EC22 · 06/07/2024 00:28

Really shitty if your friend to let you down.
Id make no effort to sell his ticket, are they seated? Even if I wasn’t going I’d tell him I was, see how he gets on selling a single ticket.

The fact he hasn’t grovelled apologising shows he is a knob.

Edingril · 06/07/2024 00:30

cinders92 · 05/07/2024 20:01

I toyed with it as I’m desperate to go, but I’m a young female and not sure I would feel completely safe at a large event, in a strange city, staying on my own. I don’t think it would be the wisest sadly.

Huh, seriously? You need a chaperone, if this is true you have more issues then this evebt

Just go on your own

TiredCatLady · 06/07/2024 00:37

I’m wondering if you’re going to the same gig I’m about to get a last minute ticket for…
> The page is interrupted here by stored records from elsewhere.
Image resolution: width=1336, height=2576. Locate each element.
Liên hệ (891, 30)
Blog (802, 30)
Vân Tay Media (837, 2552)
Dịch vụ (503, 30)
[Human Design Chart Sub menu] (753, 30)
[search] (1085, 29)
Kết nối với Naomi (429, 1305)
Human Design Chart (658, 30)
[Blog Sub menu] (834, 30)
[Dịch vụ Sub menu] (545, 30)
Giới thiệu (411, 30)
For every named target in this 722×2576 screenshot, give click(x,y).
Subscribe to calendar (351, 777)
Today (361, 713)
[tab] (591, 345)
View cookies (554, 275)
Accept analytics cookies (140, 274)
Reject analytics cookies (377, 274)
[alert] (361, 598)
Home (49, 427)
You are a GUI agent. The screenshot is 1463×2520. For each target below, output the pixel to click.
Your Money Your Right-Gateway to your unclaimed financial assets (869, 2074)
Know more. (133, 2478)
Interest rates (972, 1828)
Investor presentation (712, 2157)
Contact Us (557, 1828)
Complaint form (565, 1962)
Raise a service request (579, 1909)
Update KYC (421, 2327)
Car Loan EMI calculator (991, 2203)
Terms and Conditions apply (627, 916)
BananaLambo · 06/07/2024 01:54

Totally go - loads of people go to gigs on their own. If they’re a ‘big’ band there may even be special coaches going to and from your town directly there and back, so Google ‘band name’ + coach and see what comes up.

GiveOverAndOver · 06/07/2024 06:47

Sell the ticket on Twickets, and use their ticket money to cover the hotel. The friendship is probably lost anyway now after they flakey way they've acted, I'd be fuming.

KTheGrey · 06/07/2024 07:12

I agree with PPs - go anyway. Also, if he sells his ticket, he keeps the money, but since you are doing the selling, he can get his split back when you can afford it. So if you get £60 for it, use that for the air bnb and you owe him £30, maybe pay it back at a fiver a month. See it as a finance deal for your trip.

Your mum is right and he does sound flaky and unreliable.

PardonSmardon · 06/07/2024 07:18

He is a very flaky friend. He has essentially messed you around and then dropped you at last minute for his new partner, knowing fully that you’d likely feel unable to go. Of course he has to forfeit the cost of the ticket so you don’t make a loss. He can’t be bothered to help you find a buyer and he is the reason you’re in this situation.

personally id still go. Somehow I’d find the money to cover the hotel room myself, somehow look at cutting back or earning £10 a week till finances are square.

Greydays10 · 06/07/2024 07:20

You have every reason to be extremely pissed off.
Awful thing to do.
I would distance myself from them.
I hate flakes selfish people, I cannot be arsed.
I really hope you go and accept the kind offers of help from posters.